Now I understand why it’d been given that moniker. It is more than royal, more than its grandiose collection of artifacts from past kings and queens, for it has retained a history that is imbued with a very rich culture and heritage that hums along to the rhythm of the city. Rustic yet modern, old yet progressive. And it has a lot of pride. Reminded me of Paris, but not as cosmopolitan. The city is flooded dizzy with historical buildings and statues; Everywhere you turn, there are gargoyles, columnar pillars, great big hinges on great big doors with elaborate door knockers from the Gothic to Baroque to Rococo period. It seemed that building architecture got more and more intricate until the architectural bubble finally burst and went back to basics with the Greek Revival. These periods were only what I could understand, and there are probably more styles that those I’ve named in that city.
Key Sights and Sounds
The old Austrian National Library (aka State Rooms) in the Hofburg Complex was magnificent. The entrance fee of Euros7.50 pp was well worth if you only took one picture of the ceiling frescos. I was transported back in time. Floor-to-ceiling rows of leather-bound books lie neatly in dark wood bookshelves, with ladders and little walkways and banisters to reach books in the “second” storey. The books all look like the Book of Spells in the TV series Charmed, less coloured drawings. A wonderfully opulent library to be in. 🙂
Schloss Schonbrunn was equally captivating, particularly the view of the Gloriette and the maze garden from the rear of the Schloss. I liked this much more than Windsor Castle, though I hear that Palais Versailles (last visit thwarted by rain and a broken down railway system) is tops. In any case, I enjoyed the visit immensely. This was also where SJ and I tried the Apfelstrudel and Sachertorte baked by the Royal Bakery *yums*; And where I discovered a loo that automatically turns the seat and wipes it down with water and a rag when you flush! Amazing. I just wasn’t sure the same rag used before me was used again to spread the love around. Good thing I hover!

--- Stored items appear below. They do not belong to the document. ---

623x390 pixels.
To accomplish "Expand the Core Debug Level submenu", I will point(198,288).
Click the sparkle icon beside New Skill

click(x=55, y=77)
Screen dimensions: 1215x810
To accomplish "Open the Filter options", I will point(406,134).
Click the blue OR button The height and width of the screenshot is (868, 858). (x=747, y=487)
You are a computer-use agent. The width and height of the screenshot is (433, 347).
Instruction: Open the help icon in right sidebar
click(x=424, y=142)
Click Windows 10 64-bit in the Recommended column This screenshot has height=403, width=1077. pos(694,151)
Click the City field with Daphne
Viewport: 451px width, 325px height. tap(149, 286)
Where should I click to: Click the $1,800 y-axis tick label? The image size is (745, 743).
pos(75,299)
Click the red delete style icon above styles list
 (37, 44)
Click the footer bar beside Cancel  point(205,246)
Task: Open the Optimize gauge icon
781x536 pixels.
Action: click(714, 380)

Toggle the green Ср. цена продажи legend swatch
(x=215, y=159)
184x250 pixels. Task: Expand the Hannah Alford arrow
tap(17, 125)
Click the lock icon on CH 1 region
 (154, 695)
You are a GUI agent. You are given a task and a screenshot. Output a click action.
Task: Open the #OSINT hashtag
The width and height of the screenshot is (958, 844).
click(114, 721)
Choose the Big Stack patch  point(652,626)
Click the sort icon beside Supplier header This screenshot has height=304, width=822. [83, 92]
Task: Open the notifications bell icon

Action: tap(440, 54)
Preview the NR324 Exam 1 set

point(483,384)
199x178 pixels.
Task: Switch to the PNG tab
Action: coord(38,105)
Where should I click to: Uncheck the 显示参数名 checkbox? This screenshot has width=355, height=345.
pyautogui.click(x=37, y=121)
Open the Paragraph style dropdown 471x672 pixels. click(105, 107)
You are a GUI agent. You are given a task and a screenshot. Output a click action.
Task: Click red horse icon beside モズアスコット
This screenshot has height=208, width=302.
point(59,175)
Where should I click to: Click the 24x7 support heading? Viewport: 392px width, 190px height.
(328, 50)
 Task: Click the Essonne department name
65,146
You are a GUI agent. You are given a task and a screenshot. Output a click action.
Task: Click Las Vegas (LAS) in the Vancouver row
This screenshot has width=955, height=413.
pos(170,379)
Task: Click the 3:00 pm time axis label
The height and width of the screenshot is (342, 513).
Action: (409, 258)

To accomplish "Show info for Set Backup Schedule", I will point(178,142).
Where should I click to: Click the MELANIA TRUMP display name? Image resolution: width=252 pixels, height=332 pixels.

We spent half a day at the outlets in Vienna – Designer Outlets, Parndorf. You can get there via a shuttle from the city, taken from the State Opera House for Euros8 return pp. You buy the tickets when you’re in Parndorf, and your tickets get checked on return. So technically-speaking, if you’ve someone to pick you up from Parndorf, you don’t have to pay! The trust system there is really something. Discount-wise, not so good when compared to what you can get in the United States. But an interesting experience nonetheless.
Food in Wien is not too expensive. I ate a fair bit of meat, sweets and caffeine – Schnitzel, Bratwurst, Apple Strudel and lots of coffeeeee. But small amounts regularly can accumulate! We stayed at Hotel Am Konzerthaus – comes highly recommended for its location (especially if travelling by train and hauling luggage), comfort, good value and L’Occitane toiletries.